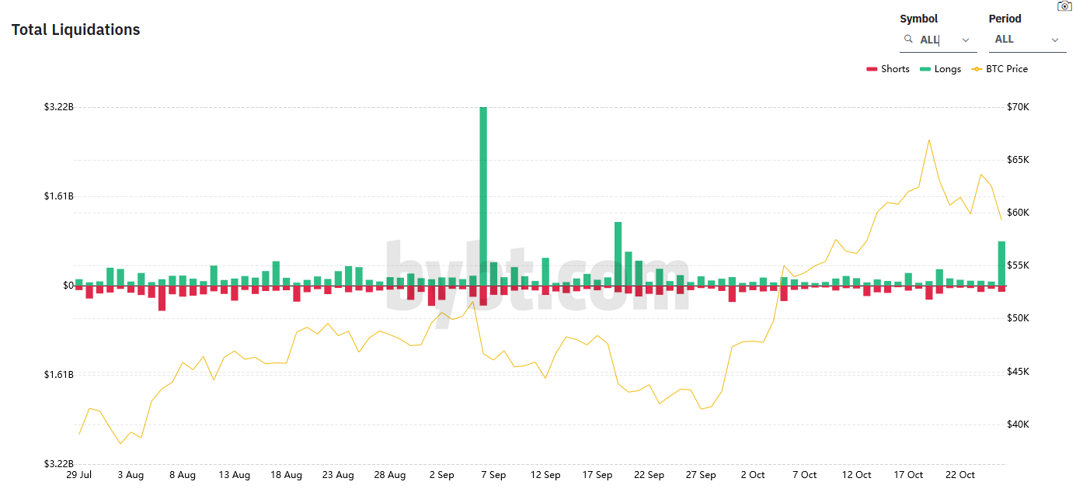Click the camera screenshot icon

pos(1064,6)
* * *
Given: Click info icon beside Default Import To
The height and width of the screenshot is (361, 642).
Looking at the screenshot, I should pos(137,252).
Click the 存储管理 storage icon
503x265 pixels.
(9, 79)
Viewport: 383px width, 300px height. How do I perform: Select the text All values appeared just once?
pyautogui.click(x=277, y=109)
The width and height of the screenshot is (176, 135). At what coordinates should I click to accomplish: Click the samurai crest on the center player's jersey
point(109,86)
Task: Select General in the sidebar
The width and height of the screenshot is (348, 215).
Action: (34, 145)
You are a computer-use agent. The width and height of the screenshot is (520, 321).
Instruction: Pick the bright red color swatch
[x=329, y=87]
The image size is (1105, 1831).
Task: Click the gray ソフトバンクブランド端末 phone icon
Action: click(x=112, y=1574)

_Required action_: Reproduce, character for character, only the lines of the preceding data that start at the line with "Given: Click info" and end at the line with "You are a computer-use", both included.

_Output below_:
Given: Click info icon beside Default Import To
The height and width of the screenshot is (361, 642).
Looking at the screenshot, I should pos(137,252).
Click the 存储管理 storage icon
503x265 pixels.
(9, 79)
Viewport: 383px width, 300px height. How do I perform: Select the text All values appeared just once?
pyautogui.click(x=277, y=109)
The width and height of the screenshot is (176, 135). At what coordinates should I click to accomplish: Click the samurai crest on the center player's jersey
point(109,86)
Task: Select General in the sidebar
The width and height of the screenshot is (348, 215).
Action: (34, 145)
You are a computer-use agent. The width and height of the screenshot is (520, 321).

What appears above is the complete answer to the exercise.